Prenatal exposure to per- and polyfluoroalkyl substances (PFAS) is associated with adverse birth outcomes, yet mechanistic pathways remain unclear. We measured 32 maternal serum PFAS (including their alternatives and isomers) and quantified placental mRNA levels of insulin-like growth factor 1 (IGF1), the IGF1 receptor (IGF1R), and the insulin receptor (INSR), alongside serum IGF1 and insulin levels, in 285 mother-infant pairs from the Maoming birth cohort. We applied simple, serial, and moderated mediation models to investigate placental IGF1 signaling as a mediator of PFAS-related preterm birth (PTB), low birth weight (LBW), and small-for-gestational-age (SGA). Simple mediation showed placental IGF1R mediated 15.08%-41.18% of associations between perfluorooctanesulfonate (PFOS) isomers and PTB (odds ratios [ORs-_{total effect}]: 1.06-1.10), LBW (ORs: 1.05-1.10), or SGA (ORs: 1.05-1.10). Serial mediation identified a sequential pathway: PFOS exposure correlated with altered IGF1 expression, followed by IGF1R changes, and subsequent associations with PTB (ORs: 1.01-1.02), LBW (ORs: 1.01-1.02), and SGA (ORs: 1.01-1.02).

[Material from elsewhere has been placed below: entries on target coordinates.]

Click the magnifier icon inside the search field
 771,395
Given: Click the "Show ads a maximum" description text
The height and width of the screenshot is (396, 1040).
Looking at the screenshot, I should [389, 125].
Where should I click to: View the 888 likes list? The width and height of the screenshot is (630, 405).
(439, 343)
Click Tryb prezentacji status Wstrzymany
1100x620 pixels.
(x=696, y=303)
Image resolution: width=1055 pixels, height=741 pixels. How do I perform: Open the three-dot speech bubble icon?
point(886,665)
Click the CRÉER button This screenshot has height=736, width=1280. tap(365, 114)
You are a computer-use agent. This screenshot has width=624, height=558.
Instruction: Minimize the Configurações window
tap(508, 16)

Moderated mediation highlighted serum IGF1 and insulin as modifiers of these relationships. Molecular docking demonstrated preferential binding of branched PFOS to IGF1R's ligand-binding domains. This study integrates advanced mediation frameworks and molecular evidence to demonstrate that placental IGF1 signaling mediates PFAS-related adverse birth outcomes, elucidating mechanisms of developmental toxicity.